[Stored entries]

§ §

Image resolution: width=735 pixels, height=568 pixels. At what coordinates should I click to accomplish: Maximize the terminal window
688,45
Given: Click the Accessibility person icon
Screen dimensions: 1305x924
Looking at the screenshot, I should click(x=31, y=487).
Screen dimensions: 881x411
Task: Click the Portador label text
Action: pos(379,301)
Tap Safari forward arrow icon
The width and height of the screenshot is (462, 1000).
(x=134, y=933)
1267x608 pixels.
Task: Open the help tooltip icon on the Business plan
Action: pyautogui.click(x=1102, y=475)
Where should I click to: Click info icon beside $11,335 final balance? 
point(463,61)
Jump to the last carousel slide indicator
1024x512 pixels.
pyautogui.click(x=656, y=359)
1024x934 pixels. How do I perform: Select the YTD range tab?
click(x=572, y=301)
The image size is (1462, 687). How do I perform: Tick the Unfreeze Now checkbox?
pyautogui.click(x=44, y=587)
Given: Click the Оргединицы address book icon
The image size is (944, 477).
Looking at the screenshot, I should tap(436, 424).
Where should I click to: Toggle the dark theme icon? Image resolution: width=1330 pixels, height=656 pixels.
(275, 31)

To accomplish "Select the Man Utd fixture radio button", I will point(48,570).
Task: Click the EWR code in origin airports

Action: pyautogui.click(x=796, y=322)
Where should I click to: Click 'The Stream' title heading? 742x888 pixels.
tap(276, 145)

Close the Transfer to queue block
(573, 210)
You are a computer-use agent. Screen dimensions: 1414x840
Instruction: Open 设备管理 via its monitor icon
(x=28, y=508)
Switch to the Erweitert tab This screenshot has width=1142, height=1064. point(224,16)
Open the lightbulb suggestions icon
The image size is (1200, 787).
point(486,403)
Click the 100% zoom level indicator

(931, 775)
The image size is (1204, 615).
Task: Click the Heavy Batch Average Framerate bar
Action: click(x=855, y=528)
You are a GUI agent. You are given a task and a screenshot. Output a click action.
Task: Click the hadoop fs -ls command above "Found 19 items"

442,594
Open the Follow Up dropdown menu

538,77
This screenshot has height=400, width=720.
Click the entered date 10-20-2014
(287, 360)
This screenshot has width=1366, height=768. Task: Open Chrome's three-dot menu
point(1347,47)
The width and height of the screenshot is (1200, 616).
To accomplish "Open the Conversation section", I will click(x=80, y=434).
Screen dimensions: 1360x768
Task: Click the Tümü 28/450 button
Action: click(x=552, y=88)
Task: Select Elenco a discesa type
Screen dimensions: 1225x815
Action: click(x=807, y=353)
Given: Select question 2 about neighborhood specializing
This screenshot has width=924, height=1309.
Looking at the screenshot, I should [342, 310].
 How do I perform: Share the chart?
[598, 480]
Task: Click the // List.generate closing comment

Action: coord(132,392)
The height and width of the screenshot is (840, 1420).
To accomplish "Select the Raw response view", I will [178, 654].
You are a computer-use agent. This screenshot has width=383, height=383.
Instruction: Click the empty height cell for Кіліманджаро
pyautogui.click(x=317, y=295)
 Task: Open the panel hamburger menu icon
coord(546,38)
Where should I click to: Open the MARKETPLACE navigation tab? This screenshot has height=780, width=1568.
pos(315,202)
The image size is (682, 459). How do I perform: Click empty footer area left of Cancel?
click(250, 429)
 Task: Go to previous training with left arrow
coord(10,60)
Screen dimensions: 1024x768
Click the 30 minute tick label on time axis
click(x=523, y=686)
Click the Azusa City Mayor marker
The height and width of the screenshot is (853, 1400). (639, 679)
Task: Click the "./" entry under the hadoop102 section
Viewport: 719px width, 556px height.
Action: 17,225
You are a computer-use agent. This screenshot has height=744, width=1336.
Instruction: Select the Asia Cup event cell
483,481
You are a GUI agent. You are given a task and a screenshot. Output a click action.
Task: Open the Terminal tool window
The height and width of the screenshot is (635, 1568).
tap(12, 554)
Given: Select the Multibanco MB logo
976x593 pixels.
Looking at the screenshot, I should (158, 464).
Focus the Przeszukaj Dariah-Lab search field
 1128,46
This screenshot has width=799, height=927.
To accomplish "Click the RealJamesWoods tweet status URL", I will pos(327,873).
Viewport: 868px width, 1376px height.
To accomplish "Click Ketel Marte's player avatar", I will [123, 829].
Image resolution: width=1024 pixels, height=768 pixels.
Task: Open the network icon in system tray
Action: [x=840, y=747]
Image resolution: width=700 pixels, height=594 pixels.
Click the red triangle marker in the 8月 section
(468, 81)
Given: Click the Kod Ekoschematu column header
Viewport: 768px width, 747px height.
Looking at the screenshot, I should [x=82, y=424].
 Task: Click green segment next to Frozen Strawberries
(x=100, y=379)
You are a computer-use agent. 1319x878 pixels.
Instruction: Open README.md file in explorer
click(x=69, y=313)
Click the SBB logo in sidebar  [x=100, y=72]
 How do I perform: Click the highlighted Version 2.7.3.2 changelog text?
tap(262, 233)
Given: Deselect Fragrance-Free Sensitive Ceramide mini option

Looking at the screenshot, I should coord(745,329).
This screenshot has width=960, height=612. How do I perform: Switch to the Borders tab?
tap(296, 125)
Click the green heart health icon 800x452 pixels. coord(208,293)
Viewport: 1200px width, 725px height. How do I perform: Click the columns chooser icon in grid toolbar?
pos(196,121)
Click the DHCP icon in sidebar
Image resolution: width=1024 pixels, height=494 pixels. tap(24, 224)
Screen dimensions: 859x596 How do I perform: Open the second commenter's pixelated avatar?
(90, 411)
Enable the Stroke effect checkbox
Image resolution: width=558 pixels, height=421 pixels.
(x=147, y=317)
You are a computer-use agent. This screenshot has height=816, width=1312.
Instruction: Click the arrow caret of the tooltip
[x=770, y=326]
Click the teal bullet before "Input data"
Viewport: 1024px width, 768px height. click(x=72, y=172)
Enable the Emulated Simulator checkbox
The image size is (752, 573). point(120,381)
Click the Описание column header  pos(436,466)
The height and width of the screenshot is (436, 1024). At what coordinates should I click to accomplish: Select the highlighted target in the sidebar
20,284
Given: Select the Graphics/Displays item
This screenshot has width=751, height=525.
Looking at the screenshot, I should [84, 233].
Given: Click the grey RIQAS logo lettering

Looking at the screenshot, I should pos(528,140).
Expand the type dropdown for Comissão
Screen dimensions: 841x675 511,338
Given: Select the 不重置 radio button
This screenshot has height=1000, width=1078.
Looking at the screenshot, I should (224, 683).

§ §

-- What you will do --
What is wanted is every line above, written out exactly.

-- Final answer --
Image resolution: width=735 pixels, height=568 pixels. At what coordinates should I click to accomplish: Maximize the terminal window
688,45
Given: Click the Accessibility person icon
Screen dimensions: 1305x924
Looking at the screenshot, I should click(x=31, y=487).
Screen dimensions: 881x411
Task: Click the Portador label text
Action: pos(379,301)
Tap Safari forward arrow icon
The width and height of the screenshot is (462, 1000).
(x=134, y=933)
1267x608 pixels.
Task: Open the help tooltip icon on the Business plan
Action: pyautogui.click(x=1102, y=475)
Where should I click to: Click info icon beside $11,335 final balance? 
point(463,61)
Jump to the last carousel slide indicator
1024x512 pixels.
pyautogui.click(x=656, y=359)
1024x934 pixels. How do I perform: Select the YTD range tab?
click(x=572, y=301)
The image size is (1462, 687). How do I perform: Tick the Unfreeze Now checkbox?
pyautogui.click(x=44, y=587)
Given: Click the Оргединицы address book icon
The image size is (944, 477).
Looking at the screenshot, I should tap(436, 424).
Where should I click to: Toggle the dark theme icon? Image resolution: width=1330 pixels, height=656 pixels.
(275, 31)

To accomplish "Select the Man Utd fixture radio button", I will point(48,570).
Task: Click the EWR code in origin airports

Action: pyautogui.click(x=796, y=322)
Where should I click to: Click 'The Stream' title heading? 742x888 pixels.
tap(276, 145)

Close the Transfer to queue block
(573, 210)
You are a computer-use agent. Screen dimensions: 1414x840
Instruction: Open 设备管理 via its monitor icon
(x=28, y=508)
Switch to the Erweitert tab This screenshot has width=1142, height=1064. point(224,16)
Open the lightbulb suggestions icon
The image size is (1200, 787).
point(486,403)
Click the 100% zoom level indicator

(931, 775)
The image size is (1204, 615).
Task: Click the Heavy Batch Average Framerate bar
Action: click(x=855, y=528)
You are a GUI agent. You are given a task and a screenshot. Output a click action.
Task: Click the hadoop fs -ls command above "Found 19 items"

442,594
Open the Follow Up dropdown menu

538,77
This screenshot has height=400, width=720.
Click the entered date 10-20-2014
(287, 360)
This screenshot has width=1366, height=768. Task: Open Chrome's three-dot menu
point(1347,47)
The width and height of the screenshot is (1200, 616).
To accomplish "Open the Conversation section", I will click(x=80, y=434).
Screen dimensions: 1360x768
Task: Click the Tümü 28/450 button
Action: click(x=552, y=88)
Task: Select Elenco a discesa type
Screen dimensions: 1225x815
Action: click(x=807, y=353)
Given: Select question 2 about neighborhood specializing
This screenshot has width=924, height=1309.
Looking at the screenshot, I should [342, 310].
 How do I perform: Share the chart?
[598, 480]
Task: Click the // List.generate closing comment

Action: coord(132,392)
The height and width of the screenshot is (840, 1420).
To accomplish "Select the Raw response view", I will [178, 654].
You are a computer-use agent. This screenshot has width=383, height=383.
Instruction: Click the empty height cell for Кіліманджаро
pyautogui.click(x=317, y=295)
 Task: Open the panel hamburger menu icon
coord(546,38)
Where should I click to: Open the MARKETPLACE navigation tab? This screenshot has height=780, width=1568.
pos(315,202)
The image size is (682, 459). How do I perform: Click empty footer area left of Cancel?
click(250, 429)
 Task: Go to previous training with left arrow
coord(10,60)
Screen dimensions: 1024x768
Click the 30 minute tick label on time axis
click(x=523, y=686)
Click the Azusa City Mayor marker
The height and width of the screenshot is (853, 1400). (639, 679)
Task: Click the "./" entry under the hadoop102 section
Viewport: 719px width, 556px height.
Action: 17,225
You are a computer-use agent. This screenshot has height=744, width=1336.
Instruction: Select the Asia Cup event cell
483,481
You are a GUI agent. You are given a task and a screenshot. Output a click action.
Task: Open the Terminal tool window
The height and width of the screenshot is (635, 1568).
tap(12, 554)
Given: Select the Multibanco MB logo
976x593 pixels.
Looking at the screenshot, I should (158, 464).
Focus the Przeszukaj Dariah-Lab search field
 1128,46
This screenshot has width=799, height=927.
To accomplish "Click the RealJamesWoods tweet status URL", I will pos(327,873).
Viewport: 868px width, 1376px height.
To accomplish "Click Ketel Marte's player avatar", I will [123, 829].
Image resolution: width=1024 pixels, height=768 pixels.
Task: Open the network icon in system tray
Action: [x=840, y=747]
Image resolution: width=700 pixels, height=594 pixels.
Click the red triangle marker in the 8月 section
(468, 81)
Given: Click the Kod Ekoschematu column header
Viewport: 768px width, 747px height.
Looking at the screenshot, I should [x=82, y=424].
 Task: Click green segment next to Frozen Strawberries
(x=100, y=379)
You are a computer-use agent. 1319x878 pixels.
Instruction: Open README.md file in explorer
click(x=69, y=313)
Click the SBB logo in sidebar  [x=100, y=72]
 How do I perform: Click the highlighted Version 2.7.3.2 changelog text?
tap(262, 233)
Given: Deselect Fragrance-Free Sensitive Ceramide mini option

Looking at the screenshot, I should coord(745,329).
This screenshot has width=960, height=612. How do I perform: Switch to the Borders tab?
tap(296, 125)
Click the green heart health icon 800x452 pixels. coord(208,293)
Viewport: 1200px width, 725px height. How do I perform: Click the columns chooser icon in grid toolbar?
pos(196,121)
Click the DHCP icon in sidebar
Image resolution: width=1024 pixels, height=494 pixels. tap(24, 224)
Screen dimensions: 859x596 How do I perform: Open the second commenter's pixelated avatar?
(90, 411)
Enable the Stroke effect checkbox
Image resolution: width=558 pixels, height=421 pixels.
(x=147, y=317)
You are a computer-use agent. This screenshot has height=816, width=1312.
Instruction: Click the arrow caret of the tooltip
[x=770, y=326]
Click the teal bullet before "Input data"
Viewport: 1024px width, 768px height. click(x=72, y=172)
Enable the Emulated Simulator checkbox
The image size is (752, 573). point(120,381)
Click the Описание column header  pos(436,466)
The height and width of the screenshot is (436, 1024). At what coordinates should I click to accomplish: Select the highlighted target in the sidebar
20,284
Given: Select the Graphics/Displays item
This screenshot has width=751, height=525.
Looking at the screenshot, I should [84, 233].
Given: Click the grey RIQAS logo lettering

Looking at the screenshot, I should pos(528,140).
Expand the type dropdown for Comissão
Screen dimensions: 841x675 511,338
Given: Select the 不重置 radio button
This screenshot has height=1000, width=1078.
Looking at the screenshot, I should (224, 683).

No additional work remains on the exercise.